Não vou dizer -- entre outras razões -- porque não sou burro que a indústria automotiva da região já era, mas quem acha que continua sendo é muito mal informado. Prometo que na edição de amanhã vou apresentar mais dados, dados consistentes, que vão levar muita gente à meditação, à reflexão, quando não à inquietação.
Aliás, inquietação é o nome do jogo que deveria ser resultado do ambiente regional na área econômica. Entretanto, o que temos geralmente quando o setor automotivo ganha fôlego circunstancial, é acreditar que o Grande ABC finalmente encontrou uma luz no fim do túnel de desindustrialização continuada e insaciável. Esqueçam isso, por gentileza.
REPERCUSSÃO REGIONAL
Já estou cansado de escrever sobre variáveis que poderiam reduzir a velocidade de queda do PIB Industrial da região, que afeta o conjunto dos sete municípios. Isso mesmo, afeta todos os municípios porque embora sofram muito mais com a Doença Holandesa Automotiva, São Bernardo e São Caetano irradiam ao entorno regional vicissitudes de produção industrial que de alguma forma têm as digitais automotivas.
Tanto é verdade que num balanço deste século, que está associado aos 20 anos derradeiros do século passado, o poderio destrutivo do ambiente regional colocou de quatro praticamente todas as demais cadeias produtivas, que sumiram do mapa. Exceto o setor automotivo, apenas o complexo químico-petroquímico é representativo em termos de participação em números absolutos e relativos.

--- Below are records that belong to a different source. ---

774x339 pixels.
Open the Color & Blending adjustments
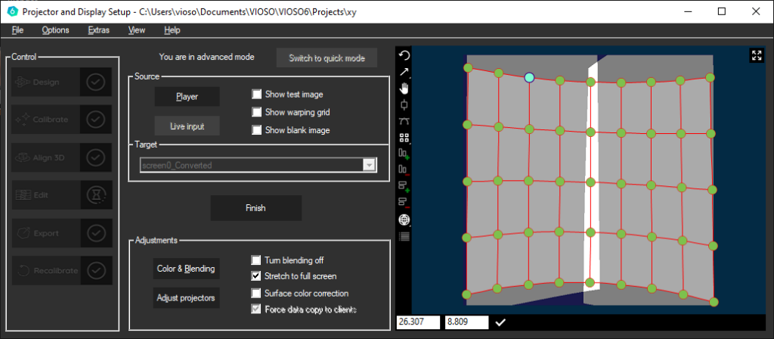[x=187, y=268]
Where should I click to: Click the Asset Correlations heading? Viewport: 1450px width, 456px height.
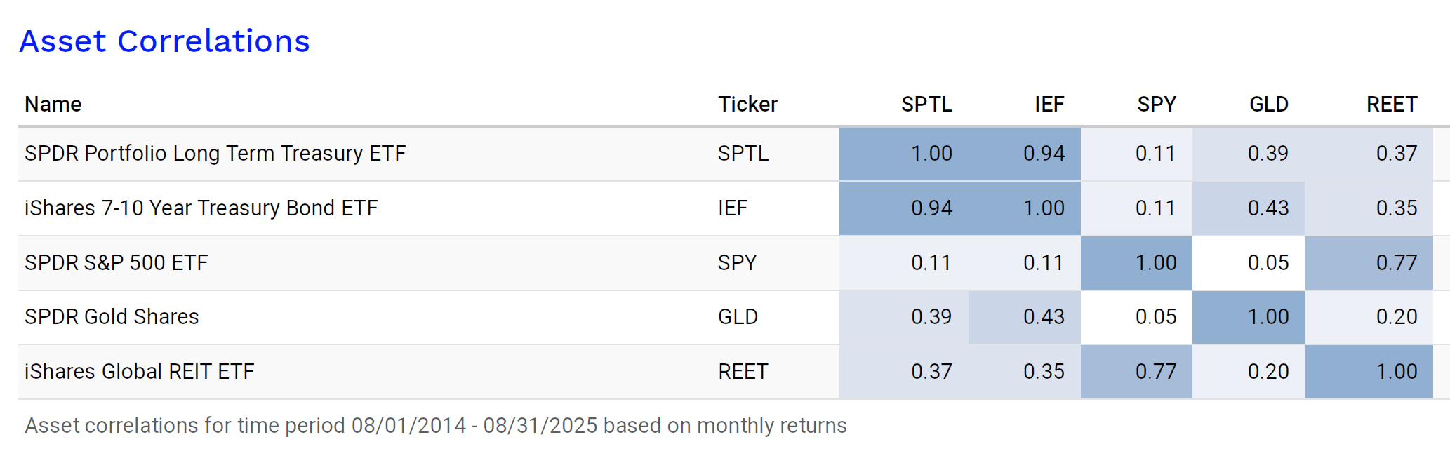point(164,41)
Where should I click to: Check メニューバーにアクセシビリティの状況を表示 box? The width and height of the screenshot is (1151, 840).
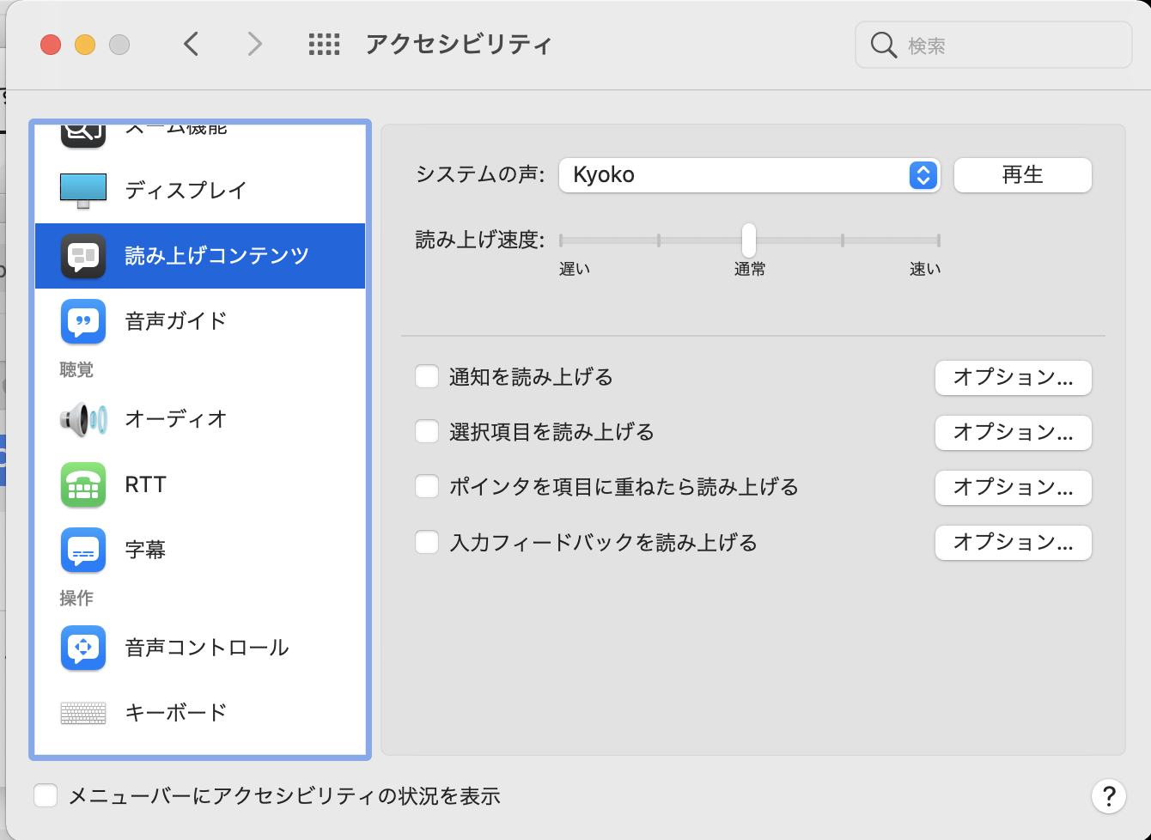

Tanto é verdade que também se tornou Doença Holandesa. Ou seja: vivemos na corda bamba do setor automotivo e com a corda no pescoço do setor químico-petroquímico. Diante dessa constatação, me parece que os cuidados jornalísticos com as notícias boas não poderiam se deslocar do pronto-socorro da contextualização, a fim de evitar que triunfalistas incorrigíveis ganhem fôlego e comecem a avançar novamente em direção a fortalezas que não passam de castelos de areia.